= Given text =
++++++++++

A crew works on the vintage AT-6 airplane Midnight Miss III in preparation… (Scott Sonner, Associated…)
RENO — Anele Brooks is one of the many who came back.
A year after a vintage World War II fighter plane crashed at the annual air races here, killing 10 spectators and the pilot and injuring about 70 others, the San Luis Obispo-area woman sat in a box seat on the airport tarmac, not far from where the carnage occurred.
And even now, she refused to flinch at the sky.
She first came to this race in 1978, on the arm of her then-boyfriend. His friends told him back then that any date who could appreciate the beauty of those magnificent men in their flying machines was marriage material. The couple wed the following year — and since then have missed only a few of the annual races and aerobatic displays.
The other day, Brooks watched as the 2012 event at Reno-Stead Airport opened with a somber ceremony, a tearful remembrance by the Reno mayor and revamped safety rules ordered by the National Transportation Safety Board. While her eyes were on the here and now, Brooks' thoughts were on the past.
Wearing a T-shirt bearing an image of a vintage 1932 Gee Bee racer plane, the 54-year-old real estate agent recalled what happened last Sept. 16 when the Galloping Ghost — a modified P-51 Mustang piloted by Jimmy Leeward — did the unthinkable and killed people who came to see it.
"It was silent," Brooks said. "I was several sections away and I saw the smoke. I was in shock....There were pieces of the aircraft hurtling down the runway. My son grabbed my arm and got me out of there."

++++++++++

Saved data entries:
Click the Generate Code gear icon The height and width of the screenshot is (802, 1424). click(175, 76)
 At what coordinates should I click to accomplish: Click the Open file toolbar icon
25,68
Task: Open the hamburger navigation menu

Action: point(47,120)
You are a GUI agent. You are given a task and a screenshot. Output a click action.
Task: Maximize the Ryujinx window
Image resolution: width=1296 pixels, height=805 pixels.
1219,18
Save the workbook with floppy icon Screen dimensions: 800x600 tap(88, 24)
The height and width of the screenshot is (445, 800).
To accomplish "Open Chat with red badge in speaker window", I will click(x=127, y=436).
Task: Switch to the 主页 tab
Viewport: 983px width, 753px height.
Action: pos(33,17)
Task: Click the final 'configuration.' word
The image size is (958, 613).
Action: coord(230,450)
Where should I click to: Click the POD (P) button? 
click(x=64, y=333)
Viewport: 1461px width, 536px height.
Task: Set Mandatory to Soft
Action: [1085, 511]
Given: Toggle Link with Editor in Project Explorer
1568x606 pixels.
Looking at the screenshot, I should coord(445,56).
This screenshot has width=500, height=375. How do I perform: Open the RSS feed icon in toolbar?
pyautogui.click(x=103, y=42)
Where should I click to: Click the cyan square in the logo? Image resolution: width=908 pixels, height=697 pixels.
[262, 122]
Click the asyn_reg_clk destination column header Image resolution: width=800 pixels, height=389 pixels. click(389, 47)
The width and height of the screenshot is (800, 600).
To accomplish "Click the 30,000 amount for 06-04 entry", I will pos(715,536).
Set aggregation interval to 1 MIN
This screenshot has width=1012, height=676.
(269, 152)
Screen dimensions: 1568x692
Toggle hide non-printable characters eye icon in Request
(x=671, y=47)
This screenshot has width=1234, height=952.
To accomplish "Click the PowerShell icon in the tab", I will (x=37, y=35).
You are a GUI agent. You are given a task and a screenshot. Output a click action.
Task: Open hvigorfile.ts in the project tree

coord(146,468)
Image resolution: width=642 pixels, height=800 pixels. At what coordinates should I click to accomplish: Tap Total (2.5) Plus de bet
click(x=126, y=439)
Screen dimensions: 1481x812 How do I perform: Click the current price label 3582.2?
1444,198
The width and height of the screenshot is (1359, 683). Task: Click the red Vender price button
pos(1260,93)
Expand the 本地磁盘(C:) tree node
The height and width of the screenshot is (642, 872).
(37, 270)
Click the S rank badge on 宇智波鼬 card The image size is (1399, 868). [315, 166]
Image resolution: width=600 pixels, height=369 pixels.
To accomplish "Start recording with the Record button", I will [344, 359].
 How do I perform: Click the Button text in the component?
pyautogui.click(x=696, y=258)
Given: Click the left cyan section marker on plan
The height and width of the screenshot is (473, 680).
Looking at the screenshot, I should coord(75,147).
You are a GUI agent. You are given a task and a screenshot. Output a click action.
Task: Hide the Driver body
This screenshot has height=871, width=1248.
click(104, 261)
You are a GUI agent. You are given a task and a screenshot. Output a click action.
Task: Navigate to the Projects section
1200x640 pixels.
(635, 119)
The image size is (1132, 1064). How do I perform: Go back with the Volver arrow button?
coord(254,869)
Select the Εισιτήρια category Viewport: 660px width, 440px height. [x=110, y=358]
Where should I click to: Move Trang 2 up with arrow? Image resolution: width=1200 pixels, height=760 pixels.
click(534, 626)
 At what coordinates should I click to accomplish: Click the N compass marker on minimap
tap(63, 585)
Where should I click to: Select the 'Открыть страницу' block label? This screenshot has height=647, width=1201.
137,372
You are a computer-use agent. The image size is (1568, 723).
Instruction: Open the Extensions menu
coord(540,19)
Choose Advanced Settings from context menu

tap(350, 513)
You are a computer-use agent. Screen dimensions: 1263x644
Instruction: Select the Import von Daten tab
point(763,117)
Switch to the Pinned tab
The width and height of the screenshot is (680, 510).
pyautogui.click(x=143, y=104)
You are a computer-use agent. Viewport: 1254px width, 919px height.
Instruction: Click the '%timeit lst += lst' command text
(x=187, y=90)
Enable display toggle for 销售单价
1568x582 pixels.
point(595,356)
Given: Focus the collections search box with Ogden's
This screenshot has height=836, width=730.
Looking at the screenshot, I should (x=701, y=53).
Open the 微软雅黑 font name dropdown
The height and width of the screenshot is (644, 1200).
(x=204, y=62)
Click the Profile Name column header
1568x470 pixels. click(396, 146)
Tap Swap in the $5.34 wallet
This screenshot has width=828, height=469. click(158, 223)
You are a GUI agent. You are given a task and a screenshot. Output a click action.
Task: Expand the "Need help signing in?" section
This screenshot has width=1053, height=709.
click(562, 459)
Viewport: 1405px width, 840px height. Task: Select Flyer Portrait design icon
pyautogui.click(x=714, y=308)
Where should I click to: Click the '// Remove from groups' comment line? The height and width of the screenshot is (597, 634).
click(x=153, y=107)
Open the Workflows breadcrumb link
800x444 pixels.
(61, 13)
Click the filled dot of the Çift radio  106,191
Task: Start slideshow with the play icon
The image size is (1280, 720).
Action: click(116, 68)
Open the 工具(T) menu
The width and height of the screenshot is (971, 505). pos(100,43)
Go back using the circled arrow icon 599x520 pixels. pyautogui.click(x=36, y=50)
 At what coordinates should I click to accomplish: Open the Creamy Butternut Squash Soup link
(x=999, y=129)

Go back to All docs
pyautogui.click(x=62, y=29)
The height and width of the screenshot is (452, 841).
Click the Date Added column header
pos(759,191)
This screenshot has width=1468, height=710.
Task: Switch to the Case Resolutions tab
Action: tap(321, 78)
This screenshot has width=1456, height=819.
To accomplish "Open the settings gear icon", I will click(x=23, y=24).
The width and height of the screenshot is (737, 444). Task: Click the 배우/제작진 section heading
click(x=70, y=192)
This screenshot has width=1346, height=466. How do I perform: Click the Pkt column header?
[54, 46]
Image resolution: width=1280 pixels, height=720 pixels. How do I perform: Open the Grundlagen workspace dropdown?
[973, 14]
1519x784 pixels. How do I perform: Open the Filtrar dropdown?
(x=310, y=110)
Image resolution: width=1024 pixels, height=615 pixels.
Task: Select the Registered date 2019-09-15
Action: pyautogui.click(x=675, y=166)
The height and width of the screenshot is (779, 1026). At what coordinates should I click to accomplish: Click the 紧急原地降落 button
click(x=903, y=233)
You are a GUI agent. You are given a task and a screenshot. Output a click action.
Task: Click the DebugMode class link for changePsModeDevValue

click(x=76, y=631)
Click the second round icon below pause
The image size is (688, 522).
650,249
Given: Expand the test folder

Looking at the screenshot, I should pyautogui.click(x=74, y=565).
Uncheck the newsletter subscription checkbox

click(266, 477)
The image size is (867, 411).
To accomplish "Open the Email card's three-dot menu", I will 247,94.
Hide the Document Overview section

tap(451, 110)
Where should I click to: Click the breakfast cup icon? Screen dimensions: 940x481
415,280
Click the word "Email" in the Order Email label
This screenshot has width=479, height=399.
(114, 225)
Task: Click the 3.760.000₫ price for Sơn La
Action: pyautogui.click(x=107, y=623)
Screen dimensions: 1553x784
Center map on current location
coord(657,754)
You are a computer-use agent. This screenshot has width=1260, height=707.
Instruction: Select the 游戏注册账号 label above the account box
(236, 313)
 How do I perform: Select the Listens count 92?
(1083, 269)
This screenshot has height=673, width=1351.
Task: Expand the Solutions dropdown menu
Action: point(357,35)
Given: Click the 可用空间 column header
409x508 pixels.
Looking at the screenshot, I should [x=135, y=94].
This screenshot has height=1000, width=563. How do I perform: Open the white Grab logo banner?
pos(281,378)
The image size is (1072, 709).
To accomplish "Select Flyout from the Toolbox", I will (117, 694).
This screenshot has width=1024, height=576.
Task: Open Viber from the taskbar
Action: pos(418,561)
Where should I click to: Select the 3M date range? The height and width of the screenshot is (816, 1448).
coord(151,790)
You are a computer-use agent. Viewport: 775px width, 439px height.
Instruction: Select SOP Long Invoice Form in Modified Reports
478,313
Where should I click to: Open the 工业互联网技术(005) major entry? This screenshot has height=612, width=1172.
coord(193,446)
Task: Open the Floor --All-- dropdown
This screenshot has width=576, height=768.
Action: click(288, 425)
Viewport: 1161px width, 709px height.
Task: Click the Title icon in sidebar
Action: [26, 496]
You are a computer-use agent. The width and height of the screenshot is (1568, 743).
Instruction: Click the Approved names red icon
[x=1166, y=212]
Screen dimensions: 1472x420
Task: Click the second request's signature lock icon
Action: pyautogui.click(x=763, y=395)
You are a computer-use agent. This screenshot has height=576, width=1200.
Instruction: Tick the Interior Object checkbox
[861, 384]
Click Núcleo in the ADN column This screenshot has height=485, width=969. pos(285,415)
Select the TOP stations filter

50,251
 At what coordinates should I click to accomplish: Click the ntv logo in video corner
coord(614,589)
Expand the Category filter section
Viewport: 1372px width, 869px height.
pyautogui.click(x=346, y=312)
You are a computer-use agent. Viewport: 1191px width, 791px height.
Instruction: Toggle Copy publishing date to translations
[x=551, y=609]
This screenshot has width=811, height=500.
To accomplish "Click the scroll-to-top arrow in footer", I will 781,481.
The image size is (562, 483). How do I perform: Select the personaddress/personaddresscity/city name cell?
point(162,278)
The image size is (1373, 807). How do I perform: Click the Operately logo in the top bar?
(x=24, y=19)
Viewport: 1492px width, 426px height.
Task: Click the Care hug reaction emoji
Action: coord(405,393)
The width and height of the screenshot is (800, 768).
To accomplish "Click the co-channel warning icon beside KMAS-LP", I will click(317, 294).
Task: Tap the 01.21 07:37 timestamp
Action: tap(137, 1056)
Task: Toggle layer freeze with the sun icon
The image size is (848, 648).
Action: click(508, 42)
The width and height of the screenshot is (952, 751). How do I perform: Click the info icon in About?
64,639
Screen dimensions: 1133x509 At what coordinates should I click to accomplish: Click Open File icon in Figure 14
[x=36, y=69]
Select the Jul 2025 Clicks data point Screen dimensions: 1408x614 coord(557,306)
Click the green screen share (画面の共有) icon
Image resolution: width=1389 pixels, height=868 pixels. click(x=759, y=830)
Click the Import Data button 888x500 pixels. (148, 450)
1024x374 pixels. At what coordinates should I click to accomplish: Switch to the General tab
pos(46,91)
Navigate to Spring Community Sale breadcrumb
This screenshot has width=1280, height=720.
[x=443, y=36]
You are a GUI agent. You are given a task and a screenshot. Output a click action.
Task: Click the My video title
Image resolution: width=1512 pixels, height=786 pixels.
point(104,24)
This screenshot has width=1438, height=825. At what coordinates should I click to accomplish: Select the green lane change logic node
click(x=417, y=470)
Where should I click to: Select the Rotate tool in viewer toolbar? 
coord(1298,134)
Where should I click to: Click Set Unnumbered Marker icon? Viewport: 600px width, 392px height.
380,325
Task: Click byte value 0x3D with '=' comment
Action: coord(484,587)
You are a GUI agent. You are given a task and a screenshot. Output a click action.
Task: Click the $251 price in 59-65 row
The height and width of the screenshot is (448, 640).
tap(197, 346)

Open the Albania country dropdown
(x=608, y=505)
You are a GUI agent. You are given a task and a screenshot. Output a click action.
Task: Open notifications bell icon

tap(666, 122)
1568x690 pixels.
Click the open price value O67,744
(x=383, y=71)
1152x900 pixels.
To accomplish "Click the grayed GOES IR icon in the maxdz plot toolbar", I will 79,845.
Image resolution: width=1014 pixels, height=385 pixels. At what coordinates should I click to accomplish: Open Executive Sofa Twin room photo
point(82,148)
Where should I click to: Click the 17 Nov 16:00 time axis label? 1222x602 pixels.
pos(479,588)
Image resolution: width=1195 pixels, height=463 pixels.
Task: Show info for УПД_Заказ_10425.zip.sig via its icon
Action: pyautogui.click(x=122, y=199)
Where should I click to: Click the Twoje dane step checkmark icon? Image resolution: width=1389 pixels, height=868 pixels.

++++++++++

= Task details =
Carry on the article about the Reno air races one year after the crash, beginning immediately after its final sentence.

= Exercise answer =
This year's show, which ends Sunday, exuded the collective sigh of an event that's relieved to be happening. Reno Air Racing Assn. President Mike Houghton acknowledged as much before the crowd, his voice echoing Thursday off the grandstands on a cloudless summer day.
"Over the past year, we wondered many times whether we'd have the opportunity to see you here today," he said. "It's been a long, long year."
This year brought changes to the premier Reno event, an important annual boost to the regional economy and a show that locals were determined to keep.
After the crash, federal investigators faulted Leeward for playing "Russian roulette" by flying beyond his craft's limits. The NTSB called for safety improvements that included the installation of 4-foot-tall concrete barriers in front of the grandstands and moving the races farther from the crowd. The race route was reconfigured to ease some of the tighter turns after investigators conducted a detailed review of all show operations.
The opening ceremonies were a muted affair that acknowledged the firefighters, paramedics and spectators who assisted the wounded and dying.
The U.S. flag few at half staff, and the green Huey helicopter that ferried many people to hospitals sat at center stage. After a moment of silence for the victims, Reno Mayor Bob Cashell sobbed as he related the bravery of one injured man he visited at a hospital. Counselors were on hand for anyone who needed to talk about the loss of life.
Chris Baum, president of the Reno-Sparks Convention and Visitors Authority, said the event was important not only to the region, but to the sport of air racing.
"There are not many venues left," he said. "For decades before the tragedy this was a safe event, and it will be even safer now with new precautions in place. But people who come here know that with planes in the air, there's always the chance of a problem."
During the show, the grounds carry the excitement of a NASCAR race with wings. There was a bit of Kentucky Derby pageantry mixed with a dash of a tacky state fair. People wore caps shaped like planes, their propellers spinning in the wind. Pointing their binoculars skyward, many snapped open beer cans at 11 a.m. One couple pranced the grounds with matching shirts that read, "You can't drink all day if you don't start in the morning." Another shirt read, "Reno: Speed Limit 500 mph."
All around, people poked their noses into the engines of display planes, ogling the specimens like bikers admiring their Harleys.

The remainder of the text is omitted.